Jean-Bernard Pouy à Granville

GRANVILLE

Granville revisitée par le Noir,
par Fabien Lefebvre
(extrait)

C’était dans une petite ville de province, à cent lieues des banlieues chaudes et des grands centres urbains noyés par le fog. Un type qui adorait la menuiserie a ouvert un tabac journaux avec un mur entier consacré au polar, La Vache Noire. Je ne sais pas ce qui lui a traversé le crâne, mais en tous cas, il l’a fait. En plus, il s’est installé dans un quartier complètement paumé, ravitaillé par les corbeaux et hanté par des grenouilles de bénitier ! Notre ami était sans doute un peu ravagé de la citrouille, ou bien, c’est peut-être que dans une situation aussi scabreuse, il n’avait pas grand chose à perdre.

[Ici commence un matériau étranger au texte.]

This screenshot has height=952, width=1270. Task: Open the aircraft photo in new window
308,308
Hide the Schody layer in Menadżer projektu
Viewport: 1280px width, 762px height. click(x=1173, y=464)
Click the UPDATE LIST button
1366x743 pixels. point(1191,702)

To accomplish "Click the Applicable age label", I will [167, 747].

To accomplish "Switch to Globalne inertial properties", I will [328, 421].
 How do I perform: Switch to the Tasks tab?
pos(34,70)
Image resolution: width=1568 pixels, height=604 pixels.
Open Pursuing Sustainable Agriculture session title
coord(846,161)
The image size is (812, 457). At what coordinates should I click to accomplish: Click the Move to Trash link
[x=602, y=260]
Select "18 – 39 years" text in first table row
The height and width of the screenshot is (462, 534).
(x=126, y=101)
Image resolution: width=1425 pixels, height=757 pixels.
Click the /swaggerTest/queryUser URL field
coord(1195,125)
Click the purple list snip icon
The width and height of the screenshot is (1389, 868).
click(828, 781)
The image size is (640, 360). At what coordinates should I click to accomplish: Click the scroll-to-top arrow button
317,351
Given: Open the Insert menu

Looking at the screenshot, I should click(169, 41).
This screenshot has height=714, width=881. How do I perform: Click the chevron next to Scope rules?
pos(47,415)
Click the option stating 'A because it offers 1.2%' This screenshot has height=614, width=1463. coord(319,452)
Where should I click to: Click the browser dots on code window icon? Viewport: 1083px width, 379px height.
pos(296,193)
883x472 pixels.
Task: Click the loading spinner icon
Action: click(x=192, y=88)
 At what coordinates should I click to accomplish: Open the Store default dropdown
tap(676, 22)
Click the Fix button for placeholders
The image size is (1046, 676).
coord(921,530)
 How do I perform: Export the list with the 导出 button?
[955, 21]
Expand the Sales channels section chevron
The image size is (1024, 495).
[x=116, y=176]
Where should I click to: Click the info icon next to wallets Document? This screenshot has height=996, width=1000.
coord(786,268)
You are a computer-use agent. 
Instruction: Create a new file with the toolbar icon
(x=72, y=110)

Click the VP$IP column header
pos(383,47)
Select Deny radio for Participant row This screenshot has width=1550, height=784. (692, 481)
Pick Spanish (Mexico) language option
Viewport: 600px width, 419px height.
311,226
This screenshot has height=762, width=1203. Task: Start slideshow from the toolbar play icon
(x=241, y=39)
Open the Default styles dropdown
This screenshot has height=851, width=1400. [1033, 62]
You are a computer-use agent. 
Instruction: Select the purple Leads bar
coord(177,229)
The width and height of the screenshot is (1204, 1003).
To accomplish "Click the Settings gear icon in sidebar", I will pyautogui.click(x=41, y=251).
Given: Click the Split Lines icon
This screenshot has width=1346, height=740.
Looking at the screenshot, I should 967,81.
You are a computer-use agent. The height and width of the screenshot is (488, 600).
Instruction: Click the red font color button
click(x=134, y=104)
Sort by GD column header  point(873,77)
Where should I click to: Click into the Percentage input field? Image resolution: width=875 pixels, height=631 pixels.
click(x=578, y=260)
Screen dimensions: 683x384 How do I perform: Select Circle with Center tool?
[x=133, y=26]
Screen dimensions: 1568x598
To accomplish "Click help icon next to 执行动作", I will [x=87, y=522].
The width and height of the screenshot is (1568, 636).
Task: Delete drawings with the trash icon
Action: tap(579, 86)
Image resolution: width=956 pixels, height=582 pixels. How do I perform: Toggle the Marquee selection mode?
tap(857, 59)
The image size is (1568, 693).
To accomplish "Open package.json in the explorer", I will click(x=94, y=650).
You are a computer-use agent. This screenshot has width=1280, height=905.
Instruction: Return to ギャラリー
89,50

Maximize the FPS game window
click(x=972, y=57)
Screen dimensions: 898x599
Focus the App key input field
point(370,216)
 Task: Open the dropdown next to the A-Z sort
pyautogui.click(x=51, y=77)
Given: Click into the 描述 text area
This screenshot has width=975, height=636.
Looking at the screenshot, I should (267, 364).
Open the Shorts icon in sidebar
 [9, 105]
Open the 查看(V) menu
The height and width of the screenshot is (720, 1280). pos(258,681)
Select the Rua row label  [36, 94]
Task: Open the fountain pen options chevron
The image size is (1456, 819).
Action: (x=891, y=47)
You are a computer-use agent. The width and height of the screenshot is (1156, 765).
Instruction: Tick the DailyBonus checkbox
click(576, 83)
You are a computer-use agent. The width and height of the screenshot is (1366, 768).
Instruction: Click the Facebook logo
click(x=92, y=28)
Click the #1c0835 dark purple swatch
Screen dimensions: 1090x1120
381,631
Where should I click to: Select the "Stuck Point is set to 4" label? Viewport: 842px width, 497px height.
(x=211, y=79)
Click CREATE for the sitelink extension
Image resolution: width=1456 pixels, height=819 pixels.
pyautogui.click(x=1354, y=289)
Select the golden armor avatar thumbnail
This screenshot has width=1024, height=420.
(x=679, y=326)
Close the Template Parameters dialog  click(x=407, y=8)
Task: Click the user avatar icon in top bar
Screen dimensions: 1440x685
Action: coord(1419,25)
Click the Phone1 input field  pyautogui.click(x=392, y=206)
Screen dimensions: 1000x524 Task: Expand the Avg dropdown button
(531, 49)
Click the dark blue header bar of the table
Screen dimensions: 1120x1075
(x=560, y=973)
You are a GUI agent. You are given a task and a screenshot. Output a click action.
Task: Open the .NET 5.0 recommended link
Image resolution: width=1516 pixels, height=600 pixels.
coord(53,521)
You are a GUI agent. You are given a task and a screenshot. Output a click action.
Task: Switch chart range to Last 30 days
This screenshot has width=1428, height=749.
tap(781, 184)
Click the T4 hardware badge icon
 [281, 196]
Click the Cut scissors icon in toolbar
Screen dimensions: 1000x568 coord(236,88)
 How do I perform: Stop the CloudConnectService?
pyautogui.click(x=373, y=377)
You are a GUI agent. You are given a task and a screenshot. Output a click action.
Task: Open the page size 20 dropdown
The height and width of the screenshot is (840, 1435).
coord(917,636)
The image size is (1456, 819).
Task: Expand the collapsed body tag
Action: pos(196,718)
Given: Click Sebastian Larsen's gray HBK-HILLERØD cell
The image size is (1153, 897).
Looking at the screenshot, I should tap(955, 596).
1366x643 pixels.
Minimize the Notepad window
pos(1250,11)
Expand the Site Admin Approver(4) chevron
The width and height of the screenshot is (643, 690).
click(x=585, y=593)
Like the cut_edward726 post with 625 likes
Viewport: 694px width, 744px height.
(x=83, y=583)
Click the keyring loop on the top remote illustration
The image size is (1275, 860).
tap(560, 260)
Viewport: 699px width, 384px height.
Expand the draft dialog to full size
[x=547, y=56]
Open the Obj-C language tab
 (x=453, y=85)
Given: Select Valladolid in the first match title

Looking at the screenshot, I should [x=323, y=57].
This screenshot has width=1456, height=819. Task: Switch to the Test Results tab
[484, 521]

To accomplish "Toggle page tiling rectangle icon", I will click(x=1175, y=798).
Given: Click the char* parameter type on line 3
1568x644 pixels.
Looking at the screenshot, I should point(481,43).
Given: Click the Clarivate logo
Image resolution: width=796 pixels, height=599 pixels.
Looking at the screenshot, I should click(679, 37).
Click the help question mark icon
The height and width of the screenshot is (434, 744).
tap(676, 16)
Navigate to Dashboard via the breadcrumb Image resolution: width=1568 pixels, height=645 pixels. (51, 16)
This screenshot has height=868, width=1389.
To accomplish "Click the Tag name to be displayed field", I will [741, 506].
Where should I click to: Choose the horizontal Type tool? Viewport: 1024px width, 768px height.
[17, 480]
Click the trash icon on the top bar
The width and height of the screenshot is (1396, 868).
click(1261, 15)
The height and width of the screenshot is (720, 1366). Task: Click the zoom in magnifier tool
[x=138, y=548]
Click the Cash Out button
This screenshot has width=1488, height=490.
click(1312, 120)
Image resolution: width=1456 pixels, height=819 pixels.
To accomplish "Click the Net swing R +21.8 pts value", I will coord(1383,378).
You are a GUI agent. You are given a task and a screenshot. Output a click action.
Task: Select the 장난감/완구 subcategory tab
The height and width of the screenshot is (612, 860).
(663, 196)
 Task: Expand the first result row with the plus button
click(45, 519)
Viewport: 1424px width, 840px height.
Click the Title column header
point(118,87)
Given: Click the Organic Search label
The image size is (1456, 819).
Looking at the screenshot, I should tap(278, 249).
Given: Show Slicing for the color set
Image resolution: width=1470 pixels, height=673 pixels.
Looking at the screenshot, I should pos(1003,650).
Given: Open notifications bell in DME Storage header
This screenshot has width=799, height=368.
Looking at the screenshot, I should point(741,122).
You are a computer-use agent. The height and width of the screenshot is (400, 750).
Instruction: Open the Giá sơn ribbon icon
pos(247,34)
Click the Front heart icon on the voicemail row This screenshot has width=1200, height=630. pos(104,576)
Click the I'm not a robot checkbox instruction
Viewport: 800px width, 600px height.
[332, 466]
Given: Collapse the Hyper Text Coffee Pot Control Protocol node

Au moment où tout le monde s’excitait à propos de la défense du patrimoine maritime qui est en voie de disparition, pendant que tout le monde se lamentait en rabâchant les mêmes histoires de bisquines et de Terre-Neuvas, il nous a ramené des chariots entiers d’histoires glauques et plutôt urbaines, écrites par des mecs tordus qui n’acceptent pas de peindre le monde à travers des verres déformants. Des Français, les auteurs, par poignées, mais aussi des Amerloques, vous savez, le genre grain de sable dans la soupe à la grimace. On a su plus tard que le menuisier avait dû être perverti au lycée d’Ivry par un éducateur un peu spécial qui diffusait dans sa boite des films pas très nets et toute une littérature à moitié underground que le recteur d’académie ne bénissait pas – ce personnage devait lui même abandonner l’uniforme plus tard pour se jeter dans l’écriture sous le nom de Jean-Bernard Pouy. Alors, on s’est retrouvé à bouquiner des tas d’histoires lamentables et dramatiques de misère et de désespoir, avec des meurtres et des suicides par dessus, comme si on n’avait pas assez d’emmerdements dans notre petit coin de paradis perdu. Mais c’était souvent dans des grandes villes ou dans des banlieues innommables, ce qui fait que ça nous changeait vachement les idées, on se sentait moins seuls ! Y avait aussi des intrigues qui se déroulaient dans des ports pas tellement différents du nôtre, parce que les lascars qui se jettent dans cette littérature là sont friands de décors humides balayés par des vents de tous les diables, peuplés de chômeurs sans espoirs, et là, on pouvait recoller au peloton.

Un jour, notre camarade a décidé d’inviter des écrivains en chair et en os, afin que ceux ci dédicacent leurs ouvrages in-vitro ( je veux dire dans la Haute-Ville de Granville) et ils sont venus simplement, par le train, pour rencontrer les lecteurs et on a vu débouler cette année là, Pouy, Thiebaut et Dantec.